Your answer must be an exact copy of the records below, with no pictures in it.
- Opening Delimiter -
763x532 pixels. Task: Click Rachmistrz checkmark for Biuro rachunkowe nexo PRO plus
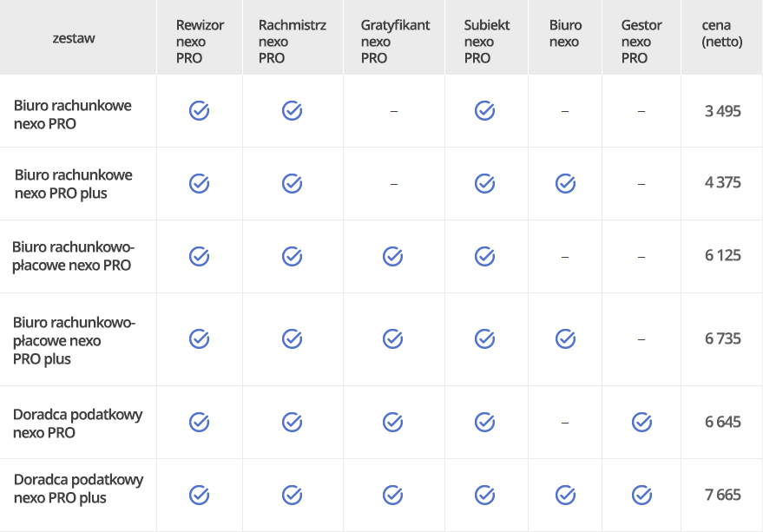(292, 183)
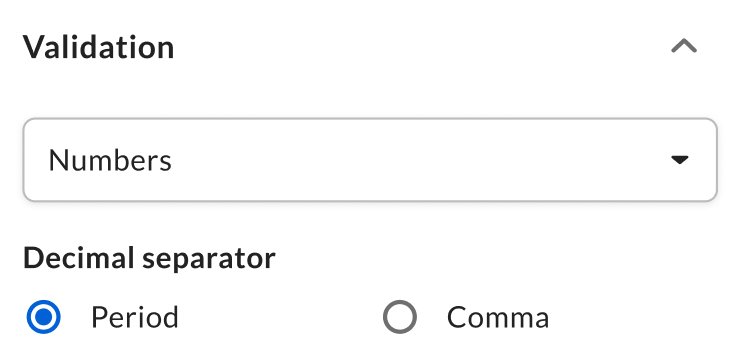Expand the validation type options list
The height and width of the screenshot is (362, 742).
click(x=370, y=160)
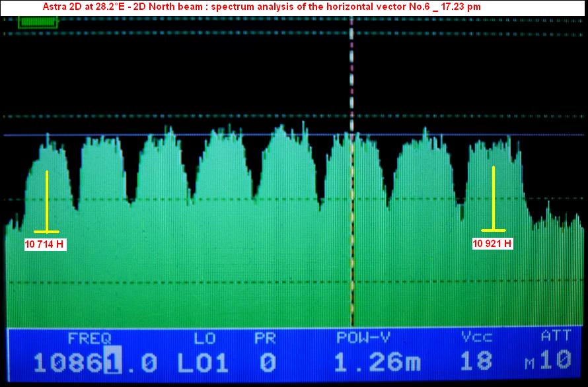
- Closing Delimiter -
Solution for this exercise:
763x532 pixels. Task: Click Rachmistrz checkmark for Biuro rachunkowe nexo PRO plus
(292, 183)
Expand the validation type options list
The height and width of the screenshot is (362, 742).
click(x=370, y=160)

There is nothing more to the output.